I remembered a friend telling me the story of delivering her first child. She was working her hardest to birth her baby. Her nurses and family chanted like cheerleaders, “Push, push, push, go, go, go!” “You can do it!” “Just a little bit more!” It seemed appropriate for a birth, but for a death? That was us, Bea’s choir of cheerleaders pushing her to keep drinking. Just a little bit more. You’re so close. You can do it. We literally cheered her to death. After three gulps, on the verge of throwing up, she belched. I grabbed an awful blue medical vomit bag and held it up for her. She cupped her hands around mine. She turned to her side and closed her eyes.
The hospice nurse came back into the room. She had left because her company’s policy barred her from being with my grandmother as she took the medication. She, my mom and I propped Bea on her right side with pillows, as stated in the instructions to aid in stopping the blood flow to her heart. We arranged her blankets and took seats in a semicircle around her. The nurse took her vitals and said her body was now in the active dying process. For several hours we sat together, watched and timed her breaths.

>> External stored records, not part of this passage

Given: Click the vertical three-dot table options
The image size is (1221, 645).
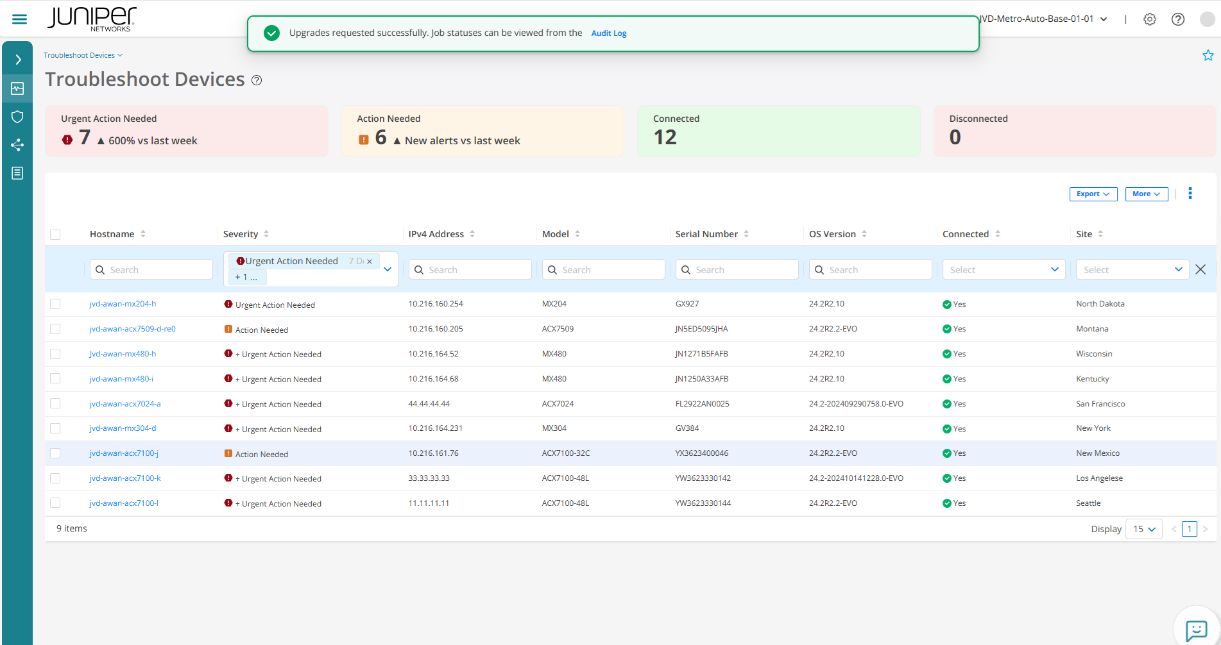Looking at the screenshot, I should [x=1190, y=194].
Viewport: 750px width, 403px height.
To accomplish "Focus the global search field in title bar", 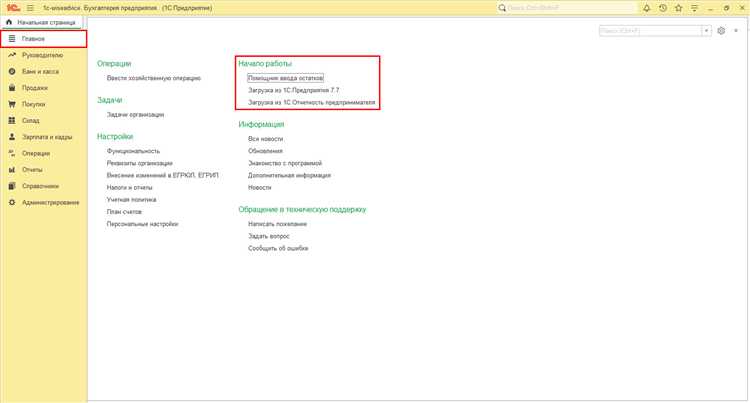I will 567,8.
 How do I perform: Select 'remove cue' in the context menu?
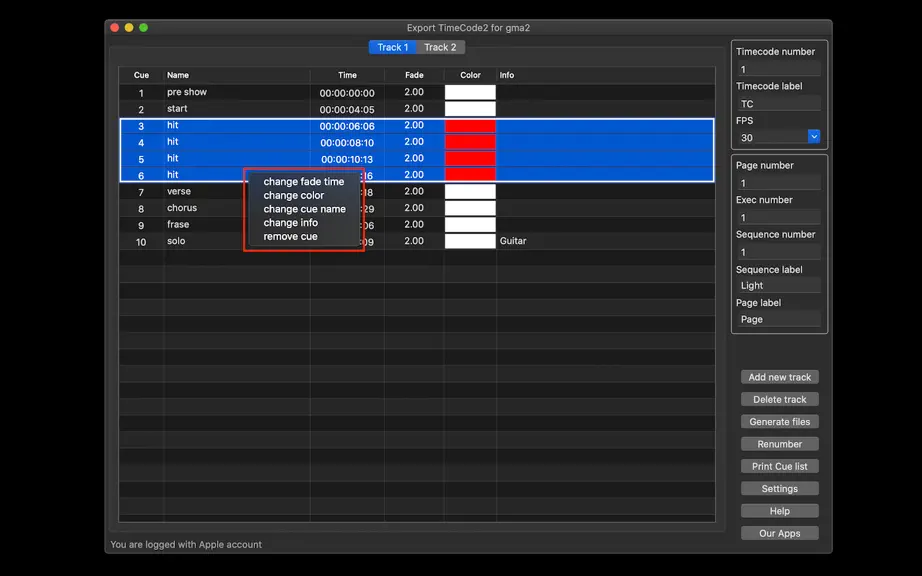tap(290, 236)
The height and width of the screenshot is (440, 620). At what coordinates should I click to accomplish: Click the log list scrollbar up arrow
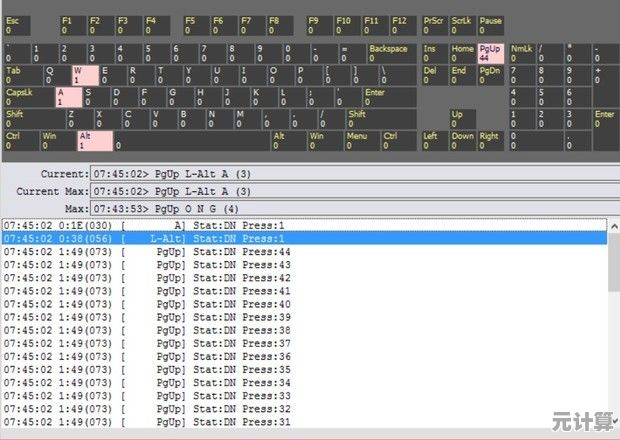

My grandmother died peacefully in her sleep the night of September 12, 2018. She was two weeks shy of her 93rd birthday.
How lucky that we got to be with her in her last moments. How painful that we watched it happen. How ironic to be holding your own breath until you’re sure your beloved grandma has taken her last. It’s a burden I’m privileged to carry. I got to hug and kiss my grandma and make sure she knew how special she was to me. I got to help honor her wishes. It’s a memory that’s just as important to me as all the happy ones. I hold onto it just as tightly.